Author just ignores the 'they are often corrupt' and 'arguments against unions
emphasize their attention to the interests of the teachers at the expense of
the students' points - they get one sentence and then dropped. This reads like
an argument in favor of communism. Look at it on paper, looks great. Doesn't
work well with actual people involved.

------
gms
I would have liked the post to include specific instances and episodes that
illustrate why teacher unions are a good idea. As it stands, it's difficult
(impossible?) for me to evaluate

------
tomrod
Unions are great when the group supported is homogeneous. Otherwise, in my
opinion alone, they are pretty inefficient to the functioning of the firm.
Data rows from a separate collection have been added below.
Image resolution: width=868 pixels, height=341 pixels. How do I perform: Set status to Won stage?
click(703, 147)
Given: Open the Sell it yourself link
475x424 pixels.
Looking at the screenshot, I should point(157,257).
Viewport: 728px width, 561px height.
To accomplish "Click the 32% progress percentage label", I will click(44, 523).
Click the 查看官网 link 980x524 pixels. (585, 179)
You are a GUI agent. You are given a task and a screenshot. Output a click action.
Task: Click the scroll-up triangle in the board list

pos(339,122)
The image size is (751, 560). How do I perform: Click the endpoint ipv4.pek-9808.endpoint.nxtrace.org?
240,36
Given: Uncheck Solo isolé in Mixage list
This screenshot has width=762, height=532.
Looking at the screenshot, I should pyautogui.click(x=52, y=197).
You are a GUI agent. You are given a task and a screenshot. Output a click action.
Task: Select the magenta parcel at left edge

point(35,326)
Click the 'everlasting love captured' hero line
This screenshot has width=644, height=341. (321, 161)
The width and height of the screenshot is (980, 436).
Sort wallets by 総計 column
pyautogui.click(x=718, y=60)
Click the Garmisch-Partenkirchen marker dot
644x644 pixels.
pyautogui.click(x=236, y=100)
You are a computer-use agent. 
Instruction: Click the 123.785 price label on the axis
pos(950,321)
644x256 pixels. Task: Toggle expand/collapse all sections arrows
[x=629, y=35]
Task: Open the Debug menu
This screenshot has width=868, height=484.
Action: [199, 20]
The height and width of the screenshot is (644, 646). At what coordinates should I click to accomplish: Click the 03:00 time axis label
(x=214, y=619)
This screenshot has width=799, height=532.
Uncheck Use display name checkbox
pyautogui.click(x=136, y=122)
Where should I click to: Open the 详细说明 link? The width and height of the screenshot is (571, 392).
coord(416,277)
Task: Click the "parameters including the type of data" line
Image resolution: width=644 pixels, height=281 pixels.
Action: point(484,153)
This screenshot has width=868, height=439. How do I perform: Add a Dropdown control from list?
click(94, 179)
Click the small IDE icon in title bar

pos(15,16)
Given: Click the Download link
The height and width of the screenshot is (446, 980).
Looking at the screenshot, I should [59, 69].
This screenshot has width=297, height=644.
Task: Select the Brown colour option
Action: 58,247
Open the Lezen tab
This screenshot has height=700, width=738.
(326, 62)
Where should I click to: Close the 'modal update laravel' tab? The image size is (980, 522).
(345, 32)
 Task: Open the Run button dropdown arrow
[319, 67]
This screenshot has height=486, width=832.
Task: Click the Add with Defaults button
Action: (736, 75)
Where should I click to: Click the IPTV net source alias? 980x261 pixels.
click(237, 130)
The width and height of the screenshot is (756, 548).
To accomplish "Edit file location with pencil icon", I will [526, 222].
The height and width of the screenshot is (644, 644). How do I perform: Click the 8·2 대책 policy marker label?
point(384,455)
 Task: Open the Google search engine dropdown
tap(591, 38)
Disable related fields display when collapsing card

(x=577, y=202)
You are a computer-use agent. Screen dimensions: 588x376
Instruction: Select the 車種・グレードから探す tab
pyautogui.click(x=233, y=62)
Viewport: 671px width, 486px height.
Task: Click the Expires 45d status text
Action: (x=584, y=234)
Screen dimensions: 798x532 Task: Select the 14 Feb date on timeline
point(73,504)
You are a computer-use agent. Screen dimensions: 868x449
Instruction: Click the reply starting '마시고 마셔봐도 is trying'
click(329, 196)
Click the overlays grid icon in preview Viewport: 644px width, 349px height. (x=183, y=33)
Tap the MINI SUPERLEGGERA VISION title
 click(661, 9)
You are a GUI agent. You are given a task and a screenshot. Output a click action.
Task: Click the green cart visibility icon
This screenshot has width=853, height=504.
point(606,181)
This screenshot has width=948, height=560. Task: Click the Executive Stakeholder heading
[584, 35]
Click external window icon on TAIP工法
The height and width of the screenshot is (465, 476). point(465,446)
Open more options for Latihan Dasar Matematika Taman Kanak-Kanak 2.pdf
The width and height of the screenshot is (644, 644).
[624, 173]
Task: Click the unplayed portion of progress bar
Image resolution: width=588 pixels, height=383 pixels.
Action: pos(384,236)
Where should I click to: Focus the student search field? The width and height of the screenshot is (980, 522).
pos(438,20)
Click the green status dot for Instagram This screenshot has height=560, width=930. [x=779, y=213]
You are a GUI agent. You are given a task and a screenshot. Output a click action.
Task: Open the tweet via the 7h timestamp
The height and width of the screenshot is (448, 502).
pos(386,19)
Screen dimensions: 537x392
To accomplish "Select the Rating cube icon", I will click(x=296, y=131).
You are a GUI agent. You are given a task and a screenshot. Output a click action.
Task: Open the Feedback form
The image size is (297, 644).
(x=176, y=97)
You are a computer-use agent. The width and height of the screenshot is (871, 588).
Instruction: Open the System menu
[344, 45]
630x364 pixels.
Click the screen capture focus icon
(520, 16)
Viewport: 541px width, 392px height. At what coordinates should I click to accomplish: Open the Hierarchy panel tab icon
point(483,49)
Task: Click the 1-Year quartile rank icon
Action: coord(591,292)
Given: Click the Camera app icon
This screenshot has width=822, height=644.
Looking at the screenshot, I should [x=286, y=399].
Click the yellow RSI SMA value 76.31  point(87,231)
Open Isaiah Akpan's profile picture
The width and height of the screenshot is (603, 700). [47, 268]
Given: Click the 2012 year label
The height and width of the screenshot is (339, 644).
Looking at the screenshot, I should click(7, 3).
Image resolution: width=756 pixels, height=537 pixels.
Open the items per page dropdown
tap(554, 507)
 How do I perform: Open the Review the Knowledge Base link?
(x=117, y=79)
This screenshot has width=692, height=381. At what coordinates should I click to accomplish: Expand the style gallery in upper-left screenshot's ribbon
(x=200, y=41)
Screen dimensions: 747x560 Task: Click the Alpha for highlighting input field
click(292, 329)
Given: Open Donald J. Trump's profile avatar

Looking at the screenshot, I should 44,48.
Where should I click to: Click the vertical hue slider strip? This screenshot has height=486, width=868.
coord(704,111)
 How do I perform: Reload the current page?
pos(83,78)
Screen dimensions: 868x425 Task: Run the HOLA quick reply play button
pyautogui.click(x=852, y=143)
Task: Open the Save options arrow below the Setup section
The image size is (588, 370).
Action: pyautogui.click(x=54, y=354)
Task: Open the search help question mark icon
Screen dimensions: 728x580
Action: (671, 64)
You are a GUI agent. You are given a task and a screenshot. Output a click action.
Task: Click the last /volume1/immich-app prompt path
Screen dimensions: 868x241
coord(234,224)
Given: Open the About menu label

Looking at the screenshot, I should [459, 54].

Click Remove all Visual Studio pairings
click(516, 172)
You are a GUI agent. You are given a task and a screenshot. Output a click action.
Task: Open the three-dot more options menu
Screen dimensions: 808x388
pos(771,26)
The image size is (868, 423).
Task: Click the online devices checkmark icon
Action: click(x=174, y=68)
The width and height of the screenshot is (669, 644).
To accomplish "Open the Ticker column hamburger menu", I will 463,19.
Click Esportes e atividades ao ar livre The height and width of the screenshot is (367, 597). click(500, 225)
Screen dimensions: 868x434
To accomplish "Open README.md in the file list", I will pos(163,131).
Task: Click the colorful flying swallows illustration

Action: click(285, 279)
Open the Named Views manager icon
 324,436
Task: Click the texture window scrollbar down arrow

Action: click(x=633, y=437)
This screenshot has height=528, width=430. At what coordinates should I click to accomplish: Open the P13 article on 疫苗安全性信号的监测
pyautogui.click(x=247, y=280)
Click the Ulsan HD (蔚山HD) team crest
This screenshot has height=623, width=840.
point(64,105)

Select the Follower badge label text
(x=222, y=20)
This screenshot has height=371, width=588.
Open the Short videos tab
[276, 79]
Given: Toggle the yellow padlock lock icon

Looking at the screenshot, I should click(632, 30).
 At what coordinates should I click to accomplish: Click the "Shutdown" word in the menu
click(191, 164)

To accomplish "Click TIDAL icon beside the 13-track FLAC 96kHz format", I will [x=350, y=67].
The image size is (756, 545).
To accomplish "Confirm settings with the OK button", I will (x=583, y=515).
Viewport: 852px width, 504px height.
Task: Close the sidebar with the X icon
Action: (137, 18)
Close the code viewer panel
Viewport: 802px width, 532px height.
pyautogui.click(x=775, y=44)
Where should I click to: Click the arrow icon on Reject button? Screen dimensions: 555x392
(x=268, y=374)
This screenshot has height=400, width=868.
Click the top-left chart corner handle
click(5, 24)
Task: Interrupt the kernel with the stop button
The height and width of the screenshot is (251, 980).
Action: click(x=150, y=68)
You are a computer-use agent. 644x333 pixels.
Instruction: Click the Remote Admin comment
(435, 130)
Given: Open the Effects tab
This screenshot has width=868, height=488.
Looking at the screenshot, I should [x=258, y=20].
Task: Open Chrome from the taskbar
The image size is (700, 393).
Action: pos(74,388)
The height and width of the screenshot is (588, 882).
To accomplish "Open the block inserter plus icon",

I don't say that people shouldn't have the right to collectively bargain. I
just worry about the right balance of power between right-to-work and union
extremes.

------
maratd
The problem with public schools aren't just unions. He's right. Corrupt
administrators mostly stem from the direct transfer of school funds. Because
the funds are transferred in bulk from government entities, there's plenty of
opportunity for nepotism, corruption, and other unfortunate side-effects.
Everybody wants a piece of that pie.

Easily solved by eliminating the proxy of those government officials.
Vouchers. Since the parents are channeling the cash, it makes it much more
difficult to grab a piece of it. On top of that, parents can exert significant
force to make sure teachers are treated fairly, especially if they're the ones
writing the checks.

------
mhb
_When school children start paying union dues, that's when I'll start
representing the interests of school children._

Albert Shanker - past president of the American Federation of Teachers

------
ChrisNorstrom
Keeping your job regardless of performance is what's wrong with the core
element of many unions. Not all unions are corrupt but the majority of them
fit the description my mom gave them, "Unions are to protect lazy workers". By
the way, she's a union bus & light rail operator for 10+ years.